Blue Planet’s cloud support dates back 18 months. However, customers were previously deploying in virtual machines (VMs), not getting the elasticity, scalability and cross-cloud portability that Kubernetes provides, Anderson said.
This month’s launch also includes a converged data model, which enables data sharing across inventory, orchestration and assurance applications from Blue Planet and other standards-compliant platforms. Blue Planet supports APIs from the TM Forum, MEF and 3GPP, as well as its own APIs.
The architecture puts extra polish on the vendor’s reputation as the leading provider of cloud-native OSS. But that reputation may not reflect the reality of whether Blue Planet is the best option for telcos looking polish up their back office.
Can Blue Planet deliver?
The new platform, introduced this month, potentially enables superior flexibility, uptime and streamlined operations by running on Kubernetes and supporting any and all clouds. But Blue Planet needs to deliver on its promises, and competing OSS and BSS vendors are working on their own cloud-native and micro-services architecture, Chua said.
Blue Planet has made multi-cloud OSS deployment easier and more turnkey, Chua said. But Blue Planet’s lead will be difficult to translate to customer advantage because “OSS deployments always require a significant amount of customization,” Chua said.
And competitors Amdocs and Netcracker are working hard on refactoring their OSS platforms to cloud-native architecture, Chua said. Those vendors will be able to “close that gap in a relatively short time,” the analyst said.

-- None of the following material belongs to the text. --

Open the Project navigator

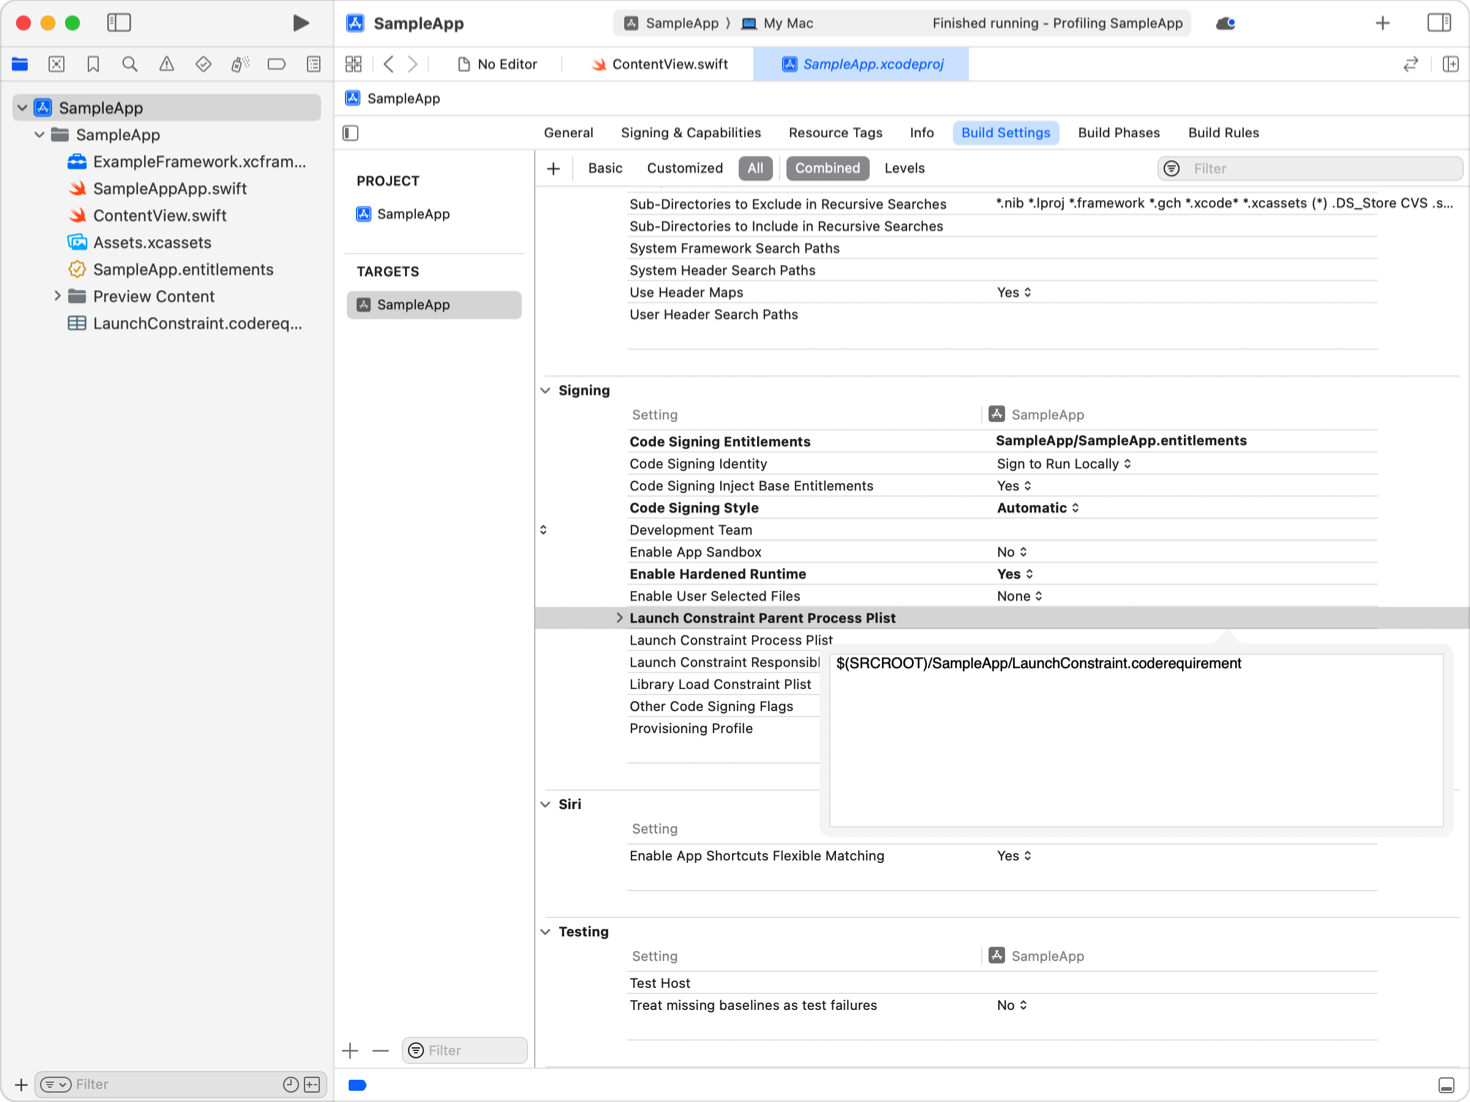pyautogui.click(x=20, y=63)
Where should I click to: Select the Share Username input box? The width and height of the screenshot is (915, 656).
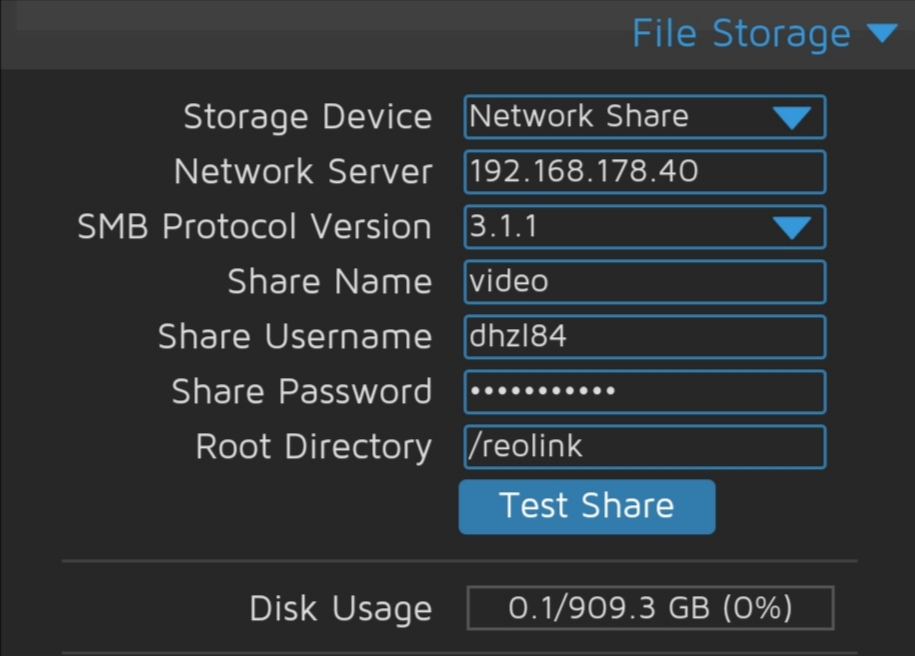[x=645, y=337]
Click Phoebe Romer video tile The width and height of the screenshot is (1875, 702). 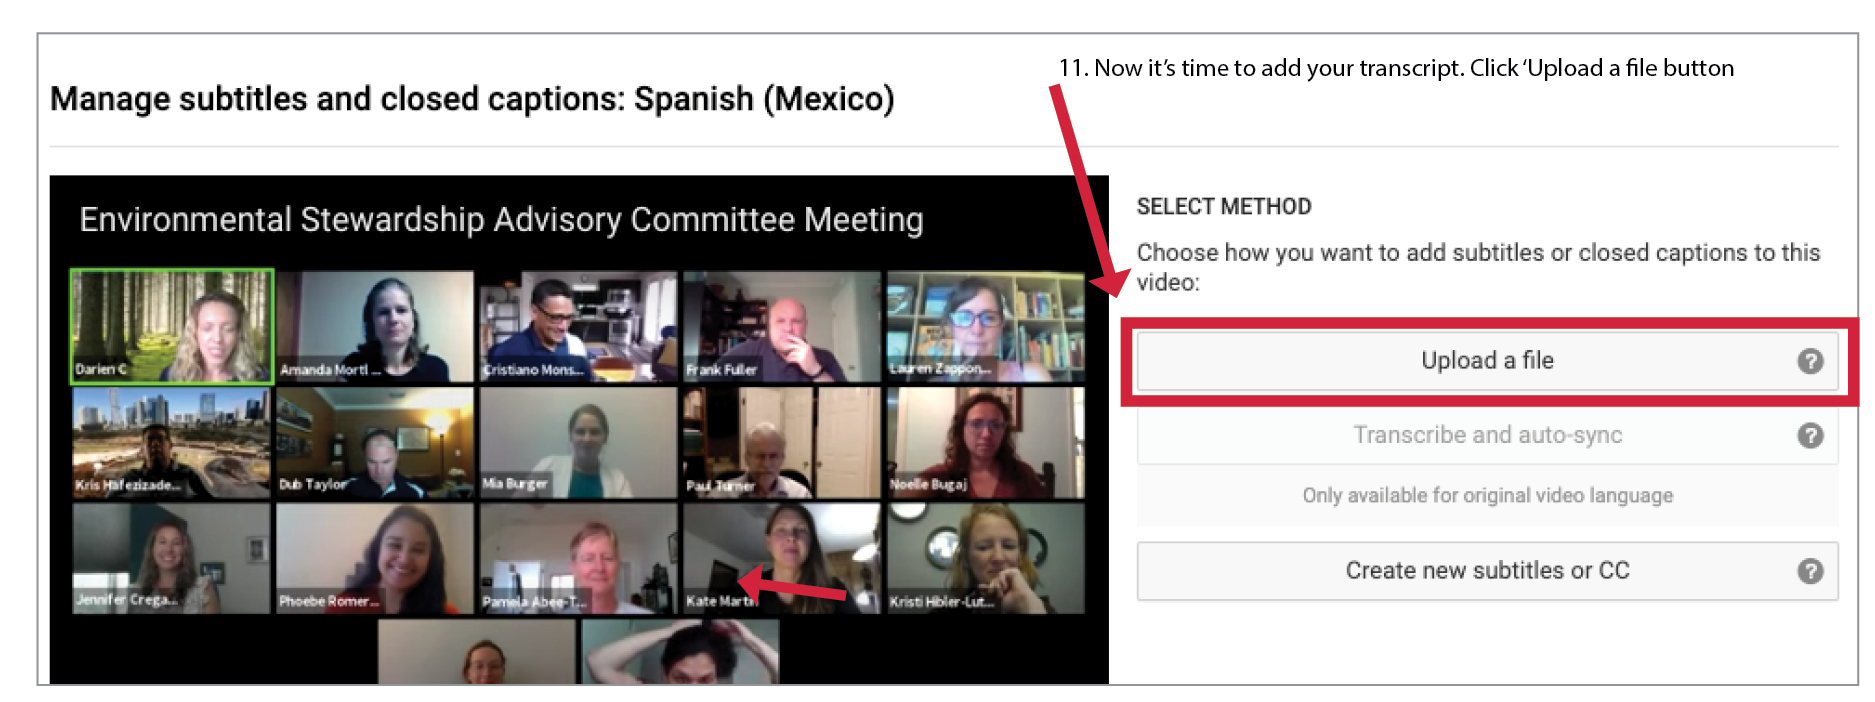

Cloud-native architecture is only one factor for telcos considering OSS platforms. These service providers should also consider ease and speed of integration with their existing systems and the cost of ongoing operations. Feature richness is also a major factor for telcos choosing OSS and BSS, and that factor can be hard to differentiate because vendors are highly competitive and because of individual telcos' customization requirements.
Blue Planet’s multicloud support, if executed well, can help telcos deploy flexibly. In-Service Software Upgrade (ISSU) support can help maintain uptime. And a shared user interface between modules would help streamline operations, Chua said.